The crackle of electricity builds, but doesn't reach a breaking point. The anticipation of either solid success or resounding failure does not break, just yet. The Apprentice reaches out again, feels the energy (Electric) in her pattern build, rise, crest ...
... Absolute surety rushes in. Riley knows, unquaveringly, as if she'd swallowed a compass needle, where the cardinal directions are. She can find them without the assistance of the angle of the sun, without any familiar street crossings, without the moon or stars to guide her. It's as if the tides pulled at the marrow of her bones, setting her right, aligned, with the poles of north-to-south and east-to-west.

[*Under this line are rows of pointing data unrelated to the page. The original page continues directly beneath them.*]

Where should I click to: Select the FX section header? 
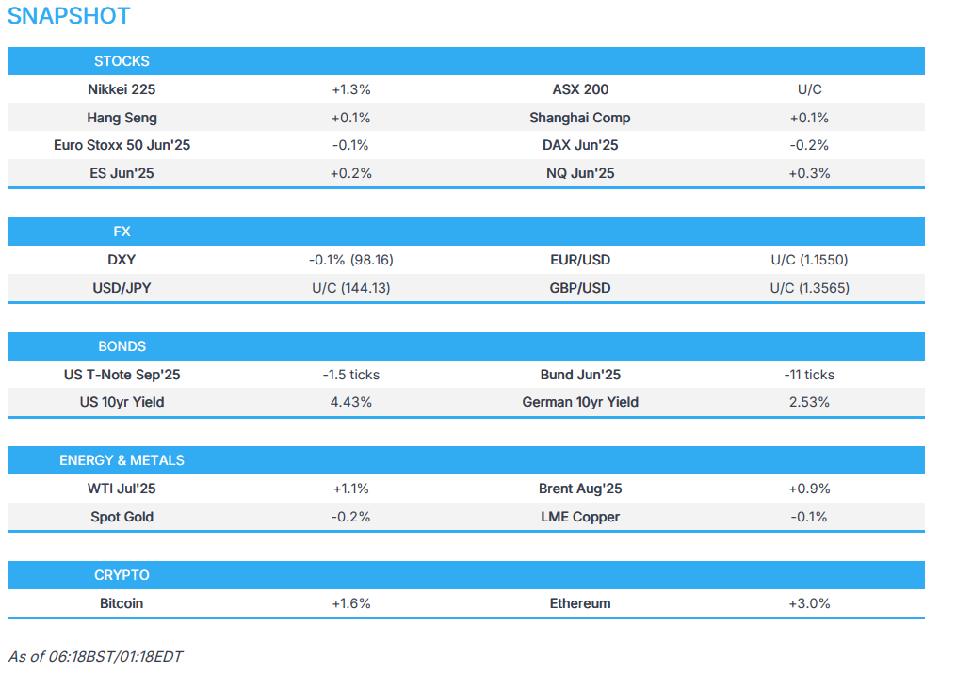122,232
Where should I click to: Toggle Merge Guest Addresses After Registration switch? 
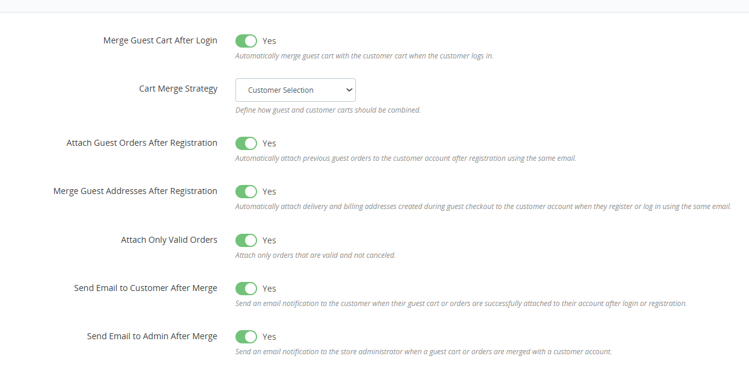[246, 192]
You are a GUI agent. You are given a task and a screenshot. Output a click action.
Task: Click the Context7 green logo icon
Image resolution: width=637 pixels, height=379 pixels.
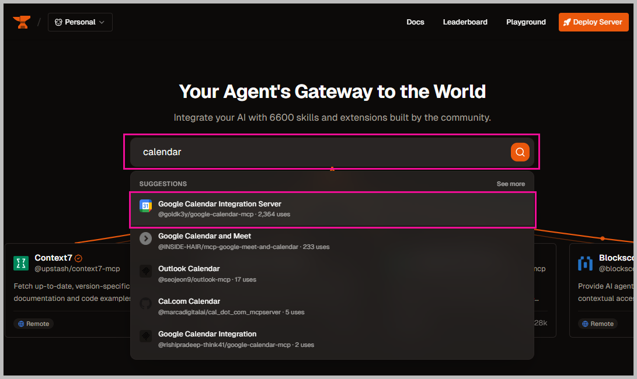point(21,263)
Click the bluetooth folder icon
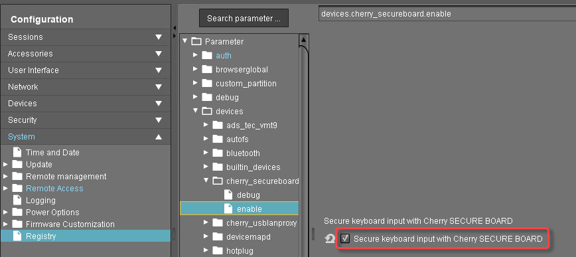Image resolution: width=576 pixels, height=257 pixels. 218,153
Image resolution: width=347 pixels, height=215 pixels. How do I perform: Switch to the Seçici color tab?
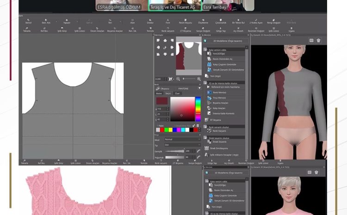[x=169, y=93]
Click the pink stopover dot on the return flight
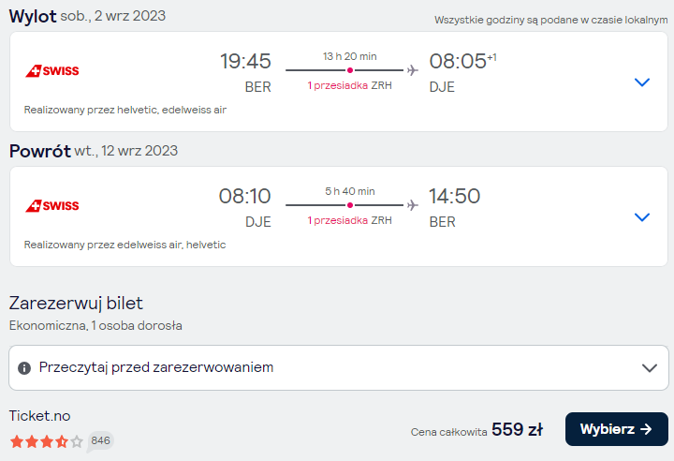The image size is (674, 461). tap(350, 205)
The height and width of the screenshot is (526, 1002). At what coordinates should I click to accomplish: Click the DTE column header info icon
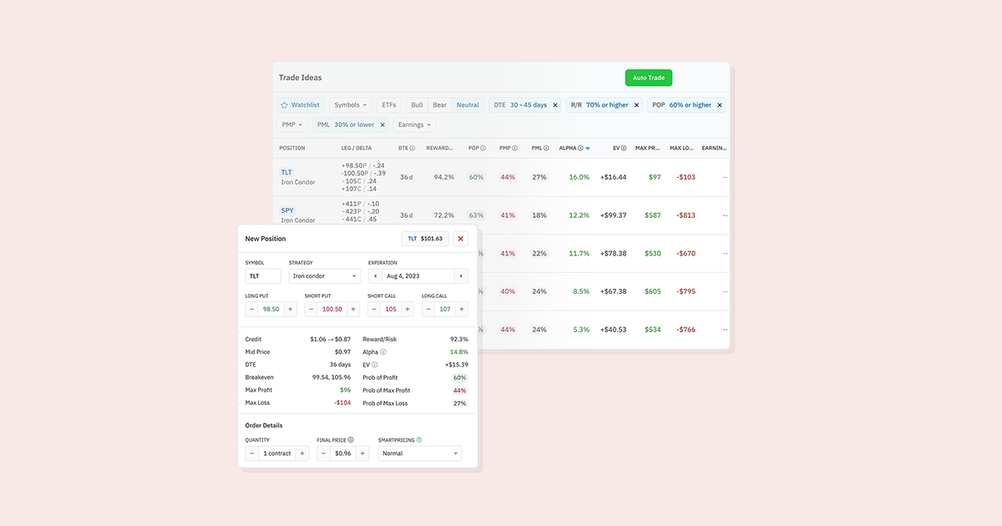point(412,148)
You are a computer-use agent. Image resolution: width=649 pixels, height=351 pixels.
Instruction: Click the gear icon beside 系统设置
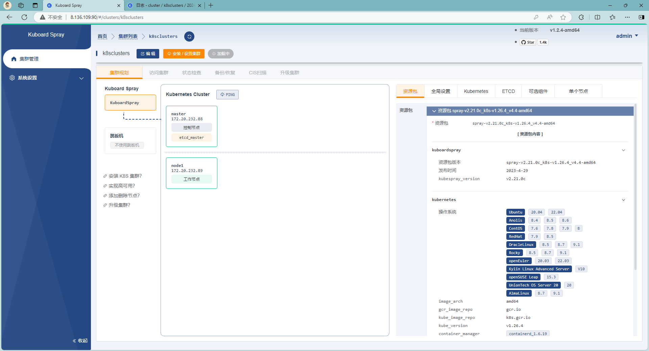tap(12, 78)
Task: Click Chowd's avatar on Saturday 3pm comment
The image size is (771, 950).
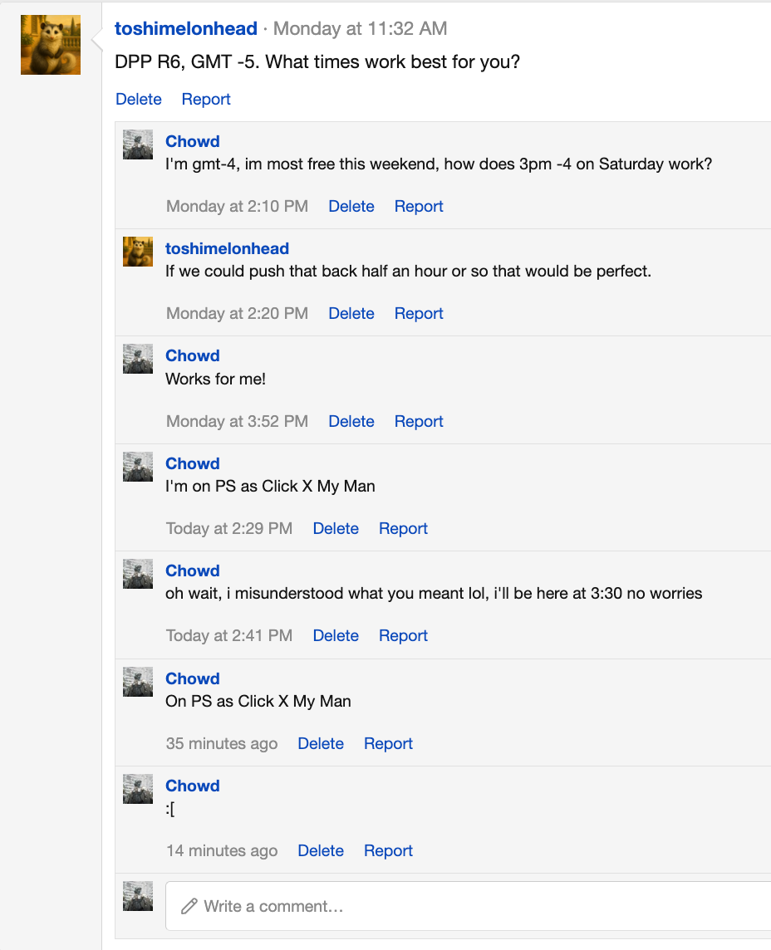Action: (138, 144)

She can tell that the parking space is north-west to south-east. That there's a misprint in the map, which is why she'd gotten so turned about. She knows how far it is from her nose to the steering wheel, how many millimeters are between her fingertips, how far she'd have to walk to reach that box fan and turn it off because it really makes no sense at all to have a fan running out in the middle of a breezy day.
Given this bit of information, it's easy to replot her course. Hell, it'd be easier to parallel park (with her eyes shut).
It lasts a full minute, locked in and certain, before the awareness of her physical place in the world begins to unravel. Dissipate.
There's a chirp from her phone. A message waiting on the screen: Well -that- works. :)
Cheeky. Cheeky Avatar.
[Riley Poole] It's euphoric, this sudden and intense feeling of knowing. For a second, maybe a second point five, she just sits there. Flexing her fingers. Looking around, feeling that sense of knowing exactly where she is. It's been so long, she'd forgotten. But how could she forget? It's like the second or third time she tried marijuana, before she stopped. The third or fourth time she tried beer. That time in high school when she worked up the courage to ask Jason Rutledge to the Homecoming dance.
Only better.
There's a chirp from her phone, and Riley does something somewhat sort of crazy. Of course, those who know her wouldn't be too surprised. She brings her phone up and cradles it against her cheek, bouncing slightly in the driver's seat. She giggles excitedly as she releases the parking brake, puts the car into gear, and goes in search of the store she needs to find. Grinning broadly all the way.